Import the official NeuralDB dashboard from Grafana.com (Dashboard ID: **18921**):

```bash
# Import via Grafana API
curl -X POST \
  http://admin:password@localhost:3000/api/dashboards/import \
  -H "Content-Type: application/json" \
  -d '{ "gnetId": 18921, "overwrite": true, "inputs": [{"name": "DS_PROMETHEUS", "type": "datasource", "pluginId": "prometheus", "value": "Prometheus"}] }'
```

The dashboard includes panels for:
- Query rate and error rate
- Query latency percentiles (p50, p95, p99)
- Active connections vs max connections
- Vector index memory usage
- Replication lag
- Database and table sizes
- Cache hit ratio
- Checkpoint frequency

## Alerting Rules

Create Prometheus alerting rules for critical conditions:

```yaml
# neuraldb-alerts.yml
groups:
  - name: neuraldb
    rules:

      - alert: NeuralDBConnectionsHigh
        expr: neuraldb_connections_total{state="active"} / neuraldb_connections_max > 0.85
        for: 2m
        labels:
          severity: warning
        annotations:
          summary: "NeuralDB connections above 85%"
          description: "{{ $value | humanizePercentage }} of max connections in use"

      - alert: NeuralDBConnectionsExhausted
        expr: neuraldb_connections_total{state="active"} / neuraldb_connections_max > 0.98
        for: 30s
        labels:
          severity: critical
        annotations:
          summary: "NeuralDB connections nearly exhausted"

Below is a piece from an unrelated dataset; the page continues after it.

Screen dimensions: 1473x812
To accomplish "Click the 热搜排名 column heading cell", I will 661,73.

      - alert: NeuralDBHighQueryLatency
        expr: histogram_quantile(0.99, rate(neuraldb_query_duration_seconds_bucket[5m])) > 1.0
        for: 5m
        labels:
          severity: warning
        annotations:
          summary: "P99 query latency above 1 second"

      - alert: NeuralDBReplicationLagHigh
        expr: neuraldb_replication_lag_seconds > 30
        for: 1m
        labels:
          severity: warning
        annotations:
          summary: "Replication lag above 30 seconds"

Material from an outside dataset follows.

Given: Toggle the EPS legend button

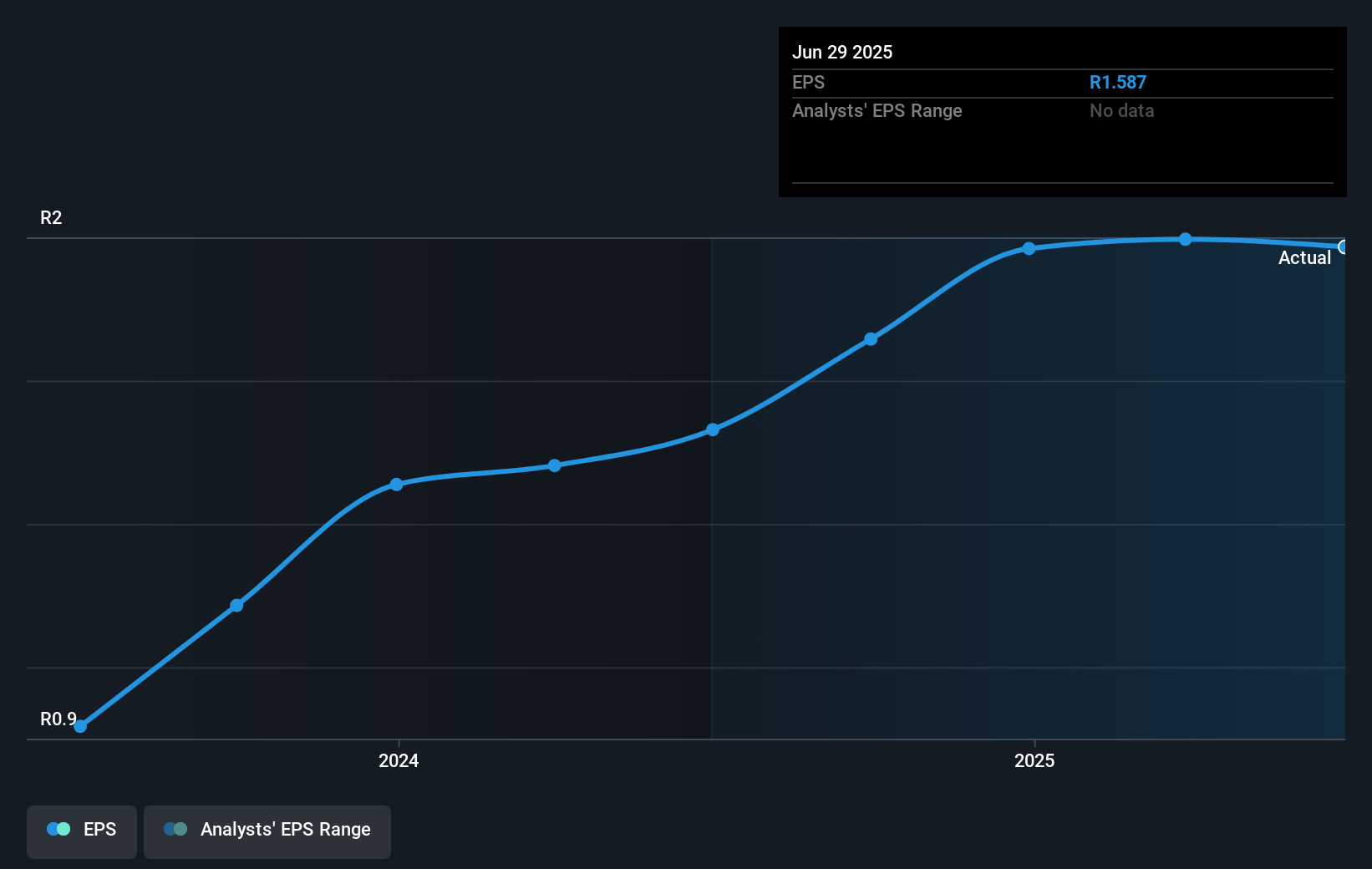Looking at the screenshot, I should [82, 831].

      - alert: NeuralDBDiskSpaceHigh
        expr: (neuraldb_database_size_bytes / disk_total_bytes) > 0.80
        for: 5m
        labels:
          severity: warning
        annotations:
          summary: "Database storage above 80% capacity"

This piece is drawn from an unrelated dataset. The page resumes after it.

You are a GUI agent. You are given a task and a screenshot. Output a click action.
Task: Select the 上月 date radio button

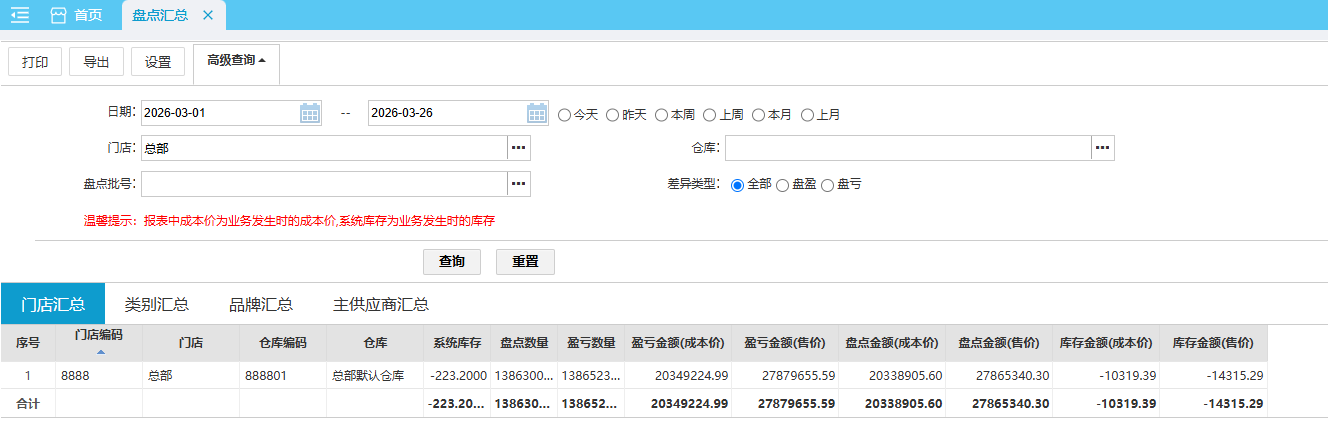(x=807, y=115)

      - alert: NeuralDBVectorBufferExhausted
        expr: neuraldb_hnsw_index_size_bytes > (neuraldb_vector_buffer_size_bytes * 0.90)
        for: 5m
        labels:
          severity: warning
        annotations:
          summary: "HNSW indexes using >90% of vector_buffer"
```

## Built-In Query Statistics

```sql
-- Top 10 slowest queries
SELECT query,
       calls,
       round(mean_exec_time::numeric, 2) AS avg_ms,
       round(total_exec_time::numeric, 2) AS total_ms,
       round(stddev_exec_time::numeric, 2) AS stddev_ms
FROM pg_stat_statements
ORDER BY mean_exec_time DESC
LIMIT 10;

-- Cache hit ratio (should be >99%)
SELECT
  sum(blks_hit) * 100.0 / sum(blks_hit + blks_read) AS cache_hit_ratio
FROM pg_stat_database
WHERE datname != 'template0';

-- Lock waits
SELECT pid, query, state, wait_event_type, wait_event, query_start
FROM pg_stat_activity
WHERE wait_event_type = 'Lock'
ORDER BY query_start;
```

## Log-Based Alerting

Forward slow query logs to your SIEM or log aggregation system:

```ini
# neuraldb.conf
log_destination = 'jsonlog'
log_min_duration_statement = 500   # log queries slower than 500ms
log_line_prefix = '%t [%p] %u@%d '
```

Parse JSON logs in Loki or Elasticsearch and alert when the rate of slow queries exceeds a threshold.